If it’s not AI written from a much-shorter prompt then I don’t know how this came to be. Writing on a big dose of uppers then not re-reading before posting? It’s an amateurish mess.
I can’t imagine how this bad, obliviously-derivative, name-dropping-while-citing-misunderstood-ideas like a college freshman, bit of writing, could promote productive conversation, unless we want to do a deep-dive critique of it so folks can better learn how not to embarrass themselves with very-public internet posts.
I have a friend who is an extremely talented musician. They get by, they're not starving or anything, but it's very hand-to-mouth. I have other friends who are massively less talented at other things, but those things are more commercially rewarded (selling, coding, management, etc).
Why does our system (and this manifesto) reward one set of talents and not the other so differently?
Related: are we really, as a society, going to push our most talented musicians/artists/creatives to do other things because of this? If you were born with a gift for music but could also write some software (not badly, but not at the same level) shouldn't we as a society push you to make great music rather than average code?
Atherton is prime silicon valley real estate that could allow engineers and startup founders to live there at a reasonable price and fuel growth in the tech economy. But if it's going to inconvenience Marc or compromise his nice views, growth is no longer important to him.

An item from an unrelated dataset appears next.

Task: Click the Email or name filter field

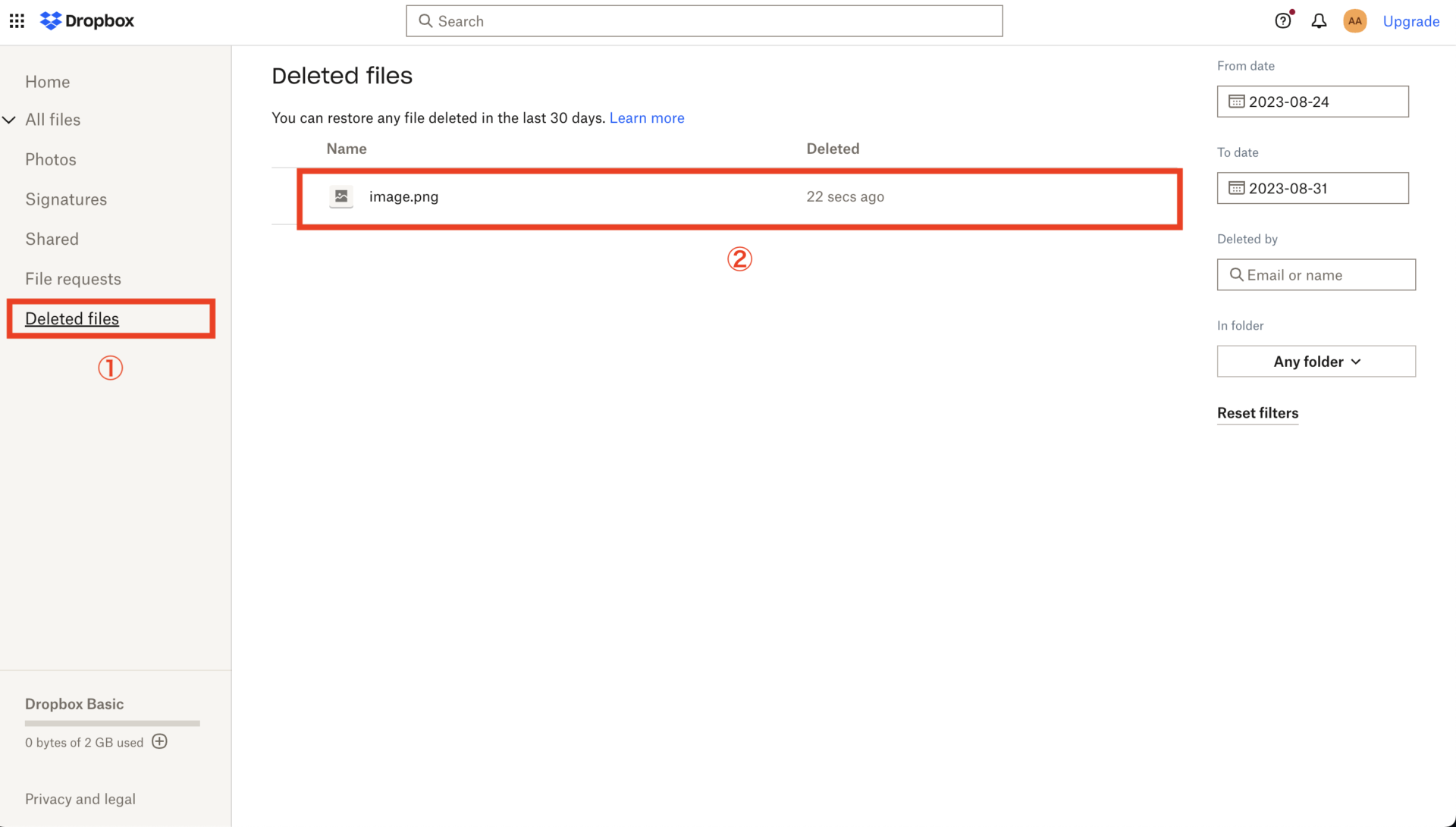Action: (1316, 274)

But this kind of attack is just a classic cheap shot. If the argument was accompanied with evidence that it was feasible and economically optimal to build the infrastructure (transportation, retail, local services) in Atherton that could support a dramatic increase in the number of residents in the area, then sure, you could have a reasoned debate about it. Without that it’s just a sneer, and it does nothing to refute Andreessen’s argument that there should be more development in areas where it is logistically and economically practical.
Perhaps you don't owe the devoid of meaning and humanity in their lives better, but you owe this community better if you're participating in it.
This killed it for me. Humans did just fine in isolation for a very long time...until others forcibly moved them or killed them. Growth, in the terms being described, is religious and juvenile.
Interestingly, nearly every sentence begins with "we believe," a fundamentally religious statement.
That's not a "religion" by normal definitions, but it's perhaps a religious way of stating it. (It could in fact be a secular religion, but the wording of the manifesto isn't enough to show that it is.)
I knew things were bad, but I didn't know they were THIS bad. People are this upset about anyone being optimistic about anything ever.
The future doesn't have to be a dreary march toward oblivion. Snap out of it, everyone!
I'm pretty anti-pessimist so many of these things appeal to me. Ultimately, though, it's hard to care that much because I know that Marc Andreessen is just content marketing here.
His efforts to literally stop building homes in his town after publishing a work titled "It's time to build" really tarnishes everything he says and makes it obvious he's a bullshitter.